Stored items
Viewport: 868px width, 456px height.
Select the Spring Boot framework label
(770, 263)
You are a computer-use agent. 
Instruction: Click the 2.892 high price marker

What you are asked to do:
Transcribe all of the entries without altering anything.

Your response:
Viewport: 868px width, 456px height.
Select the Spring Boot framework label
(770, 263)
You are a computer-use agent. 
Instruction: Click the 2.892 high price marker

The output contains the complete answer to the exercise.